Hal inilah yang kemudian membuka banyak celah dan dimanfaatkan The Blues via rekan setim Werner.
Tidak banyak pemain depan yang mampu melakukan hal tersebut. Barangkali kompatriot Werner di tim nasional Jerman, Thomas Muller, adalah yang paling jago.
Banyak yang menyebut Muller tak berteknik spesial, tetapi kemampuannya dalam menciptakan ruang, terutama bagi rekan setim, pantas diacungi dua jempol.
Meski begitu, ada hal yang membedakan Muller dan Werner. Bukan kecepatan, melainkan timing dalam mengonversi peluang menjadi gol. Perihal kecepatan, nama kedua jauh lebih mumpuni ketimbang sosok pertama.
Sayangnya, kemampuan Werner dalam mengeksekusi peluang tidak ciamik. Sementara Muller tahun kapan harus melakukan shoot, kapan harus menunggu buat mengelabui lawan terlebih dahulu.
Walau cacian selalu diterimanya, tetapi Werner membuktikan secara nyata bahwa kemampuannya membuka ruang dan menarik atensi bek lawan sangat berguna untuk tim. Gol bikinan Havertz pada final kemarin adalah satu dari sekian contohnya.
Saat bola ada diumpan Ben Chilwell kepada Mount, Werner sudah berlari secara diagonal guna memancing Ruben Dias untuk tetap mengikutinya.
Agak mustahil juga Dias tidak menempelnya sebab Werner punya kecepatan yang bisa dimanfaatkannya untuk duel satu lawan satu seraya merangsek ke area penalti.
Struktur pertahanan Manchester City pun rusak. Terlebih John Stones dan Kyle Walker sudah lebih dahulu bergerak maju untuk menutup akses umpan Mount kepada Werner.
Alhasil, ada ruang lebar yang tercipta di belakang Dias. Ruang inilah yang kemudian diisi Havertz yang berlari dan melepaskan diri dari pengawalan Oleksandr Zinchenko.
Lewat satu umpan mendatar yang terukur, Mount mengirim bola kepada Havertz yang kemudian menipu Ederson lewat satu sentuhan sampai akhirnya menceploskan bola ke gawang yang kosong.
Proses gol tersebut dinilai sangat cantik oleh banyak pengamat. Mount dan Havertz beroleh pujian setinggi langit lantaran aksi mereka. Namun kita juga tidak bisa menepikan peran krusial Werner dalam proses gol tersebut.
Musim 2020/2021 barangkali bukan momen terbaik Werner secara individual. Namun itu tak berarti fungsinya sebagai penyerang menjadi nihil.

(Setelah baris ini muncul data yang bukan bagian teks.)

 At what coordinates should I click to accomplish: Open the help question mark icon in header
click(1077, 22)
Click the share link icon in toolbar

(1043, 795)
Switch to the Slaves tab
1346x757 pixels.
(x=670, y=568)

Bila saat berkostum Leipzig ia menjadi tumpuan mencetak gol, maka di Chelsea ia memainkan peran berbeda tetapi sama pentingnya.

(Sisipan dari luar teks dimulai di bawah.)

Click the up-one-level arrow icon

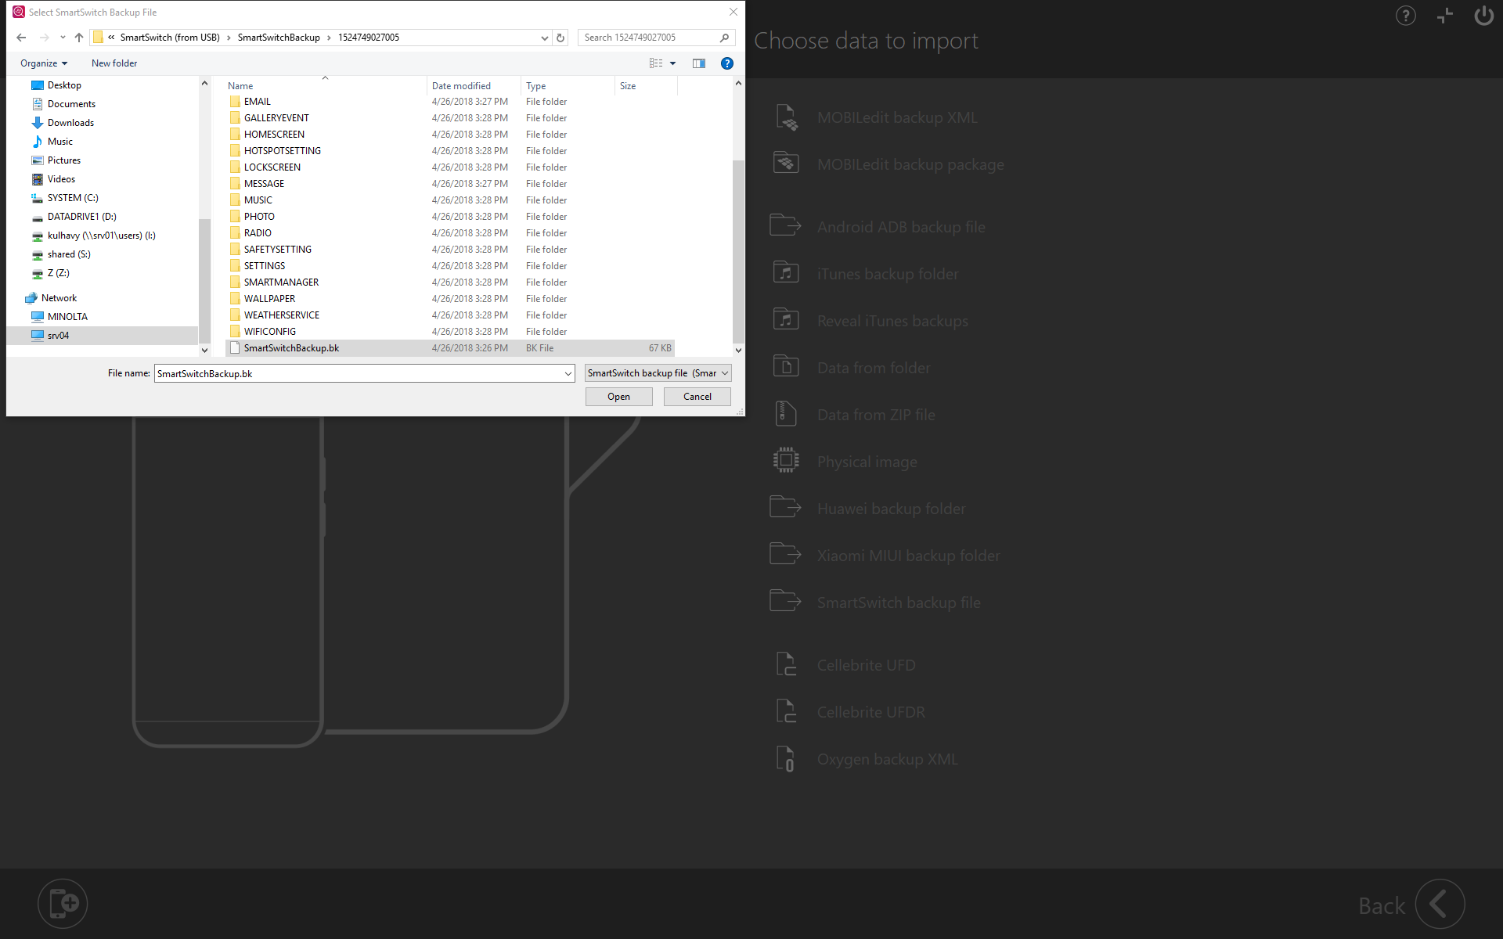pyautogui.click(x=79, y=38)
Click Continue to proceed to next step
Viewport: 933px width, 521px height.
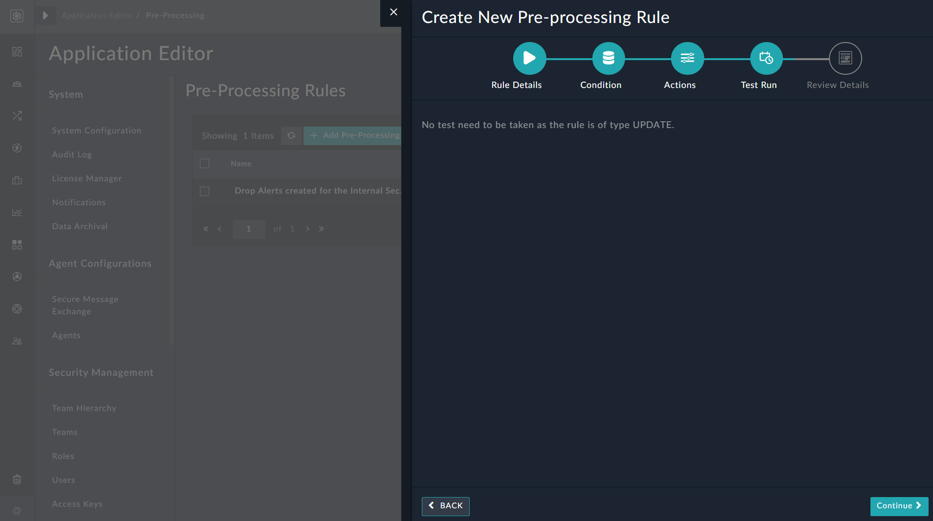pyautogui.click(x=898, y=506)
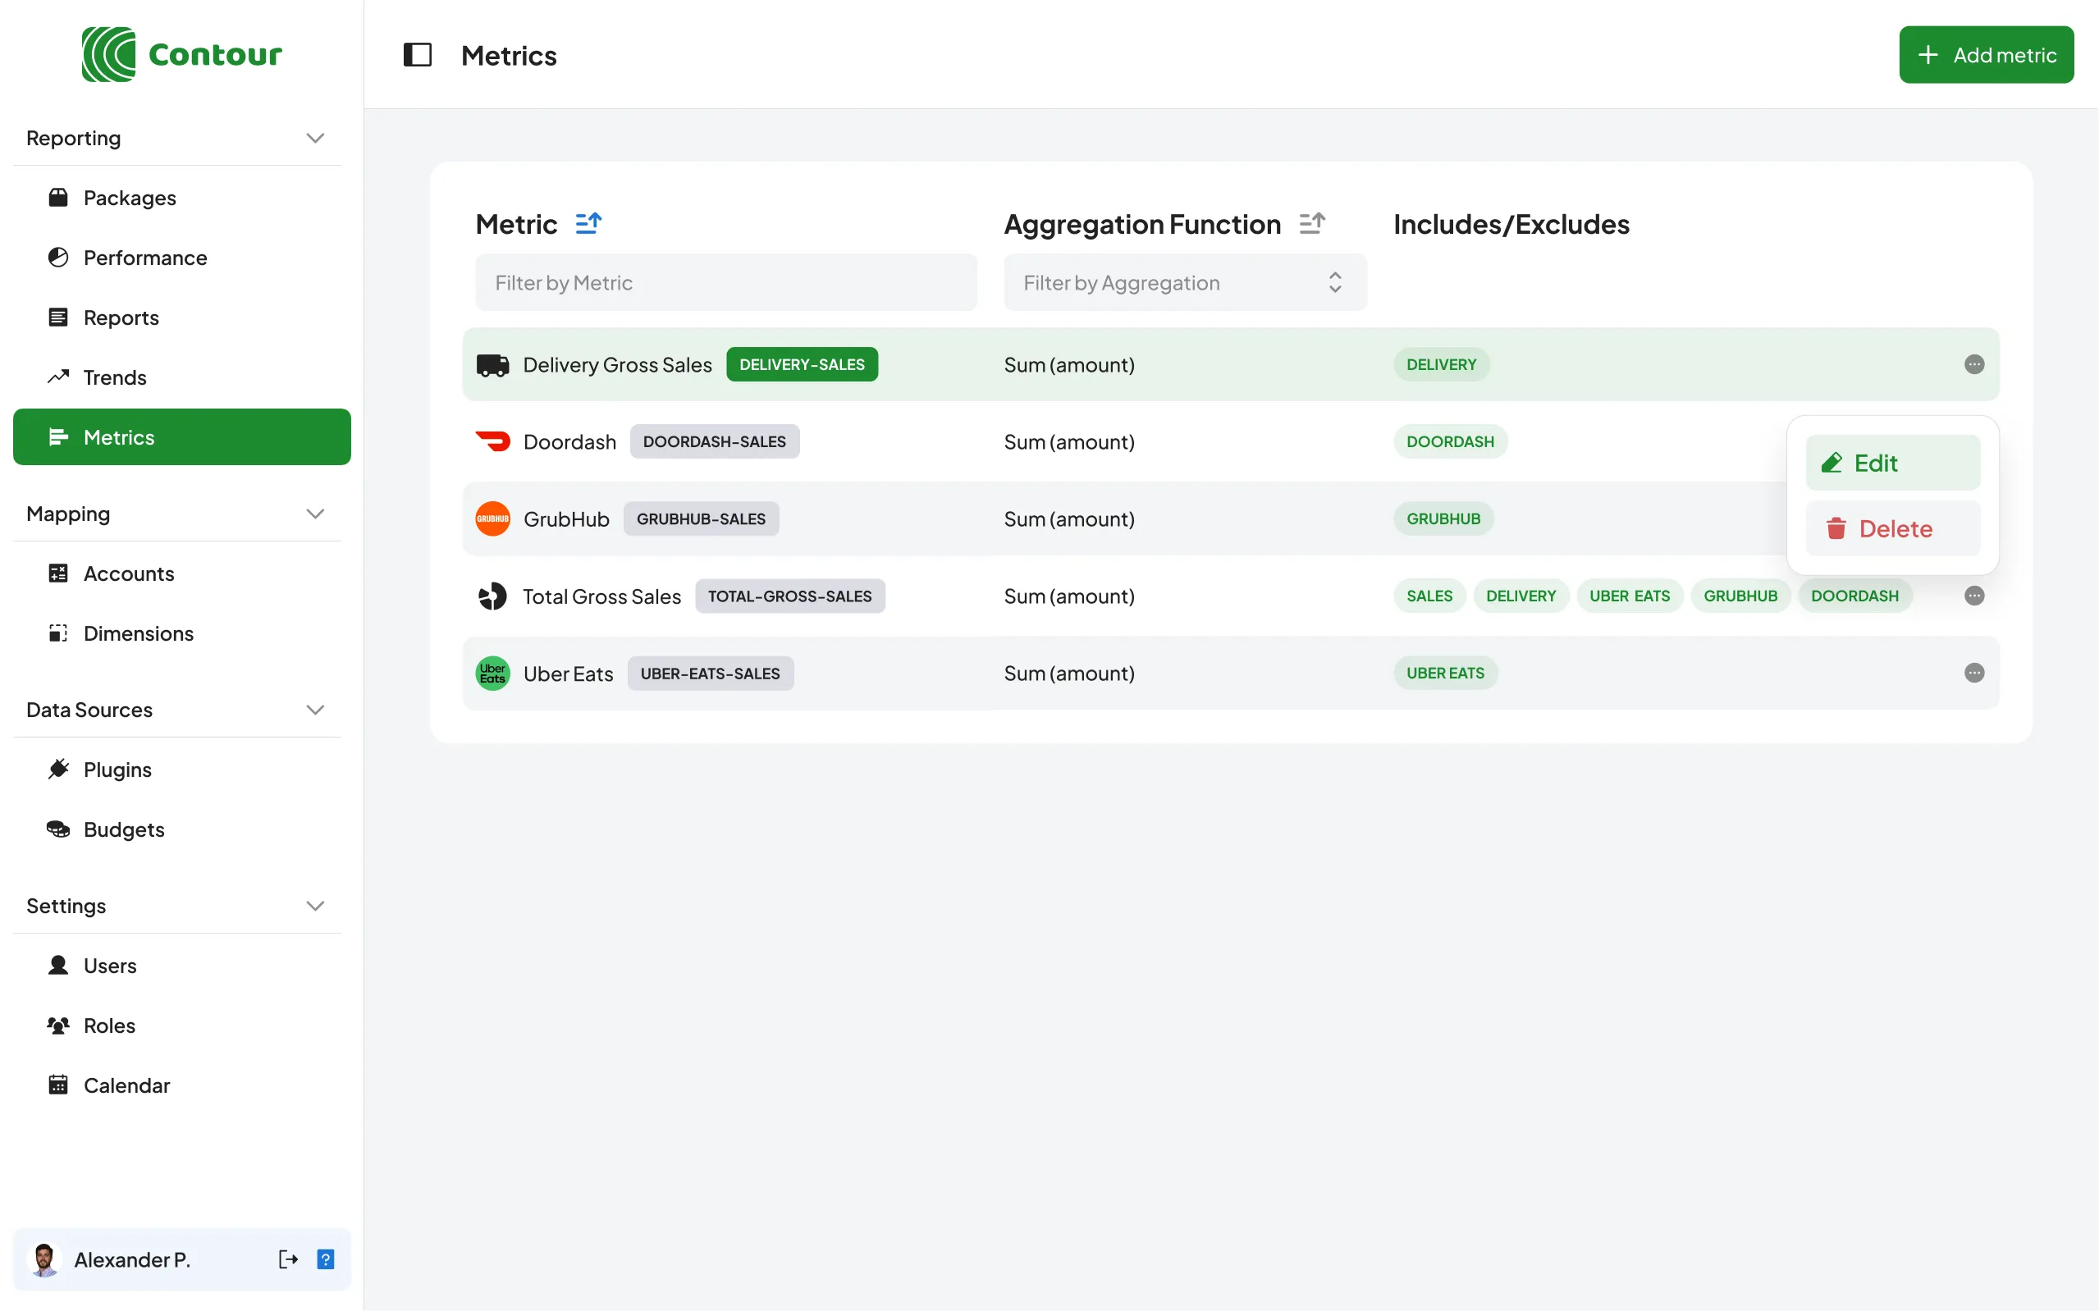
Task: Select Edit from the context menu
Action: click(x=1893, y=462)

Benar jika ia kerap menyia-nyiakan peluang emas guna mencetak gol. Namun hal itu tertutupi oleh kapabilitasnya untuk menciptakan ruang serta membuat umpan berkelas yang dapat dimaksimalkan rekan setimnya buat mencetak gol.
Musim depan bisa jadi periode yang lebih berat untuk sang striker. Ekspektasi kepadanya akan terus meninggi, khususnya perihal ketajaman.

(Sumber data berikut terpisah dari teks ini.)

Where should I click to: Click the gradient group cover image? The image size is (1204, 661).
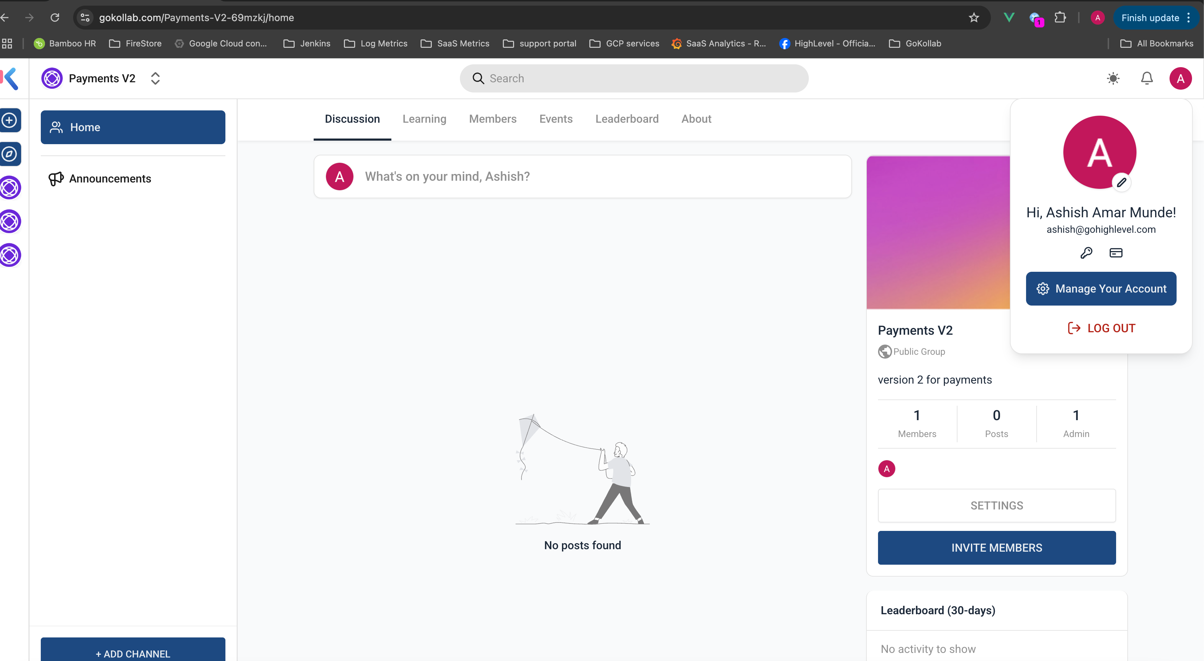(x=937, y=232)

Apalagi santer dikabarkan bahwa manajemen The Blues sedang mengincar juru gedor anyar dengan tiga opsi utama yakni Erling Haaland, Harry Kane, dan Romelu Lukaku buat menyelesaikan persoalan finishing yang diidap Chelsea sepanjang musim ini.
Ya, Werner kudu tampil lebih baik lagi. Kepiawaiannya membuka ruang dan mengukir asis juga kudu dibarengi dengan keganasan di gawang lawan. Mampu Werner?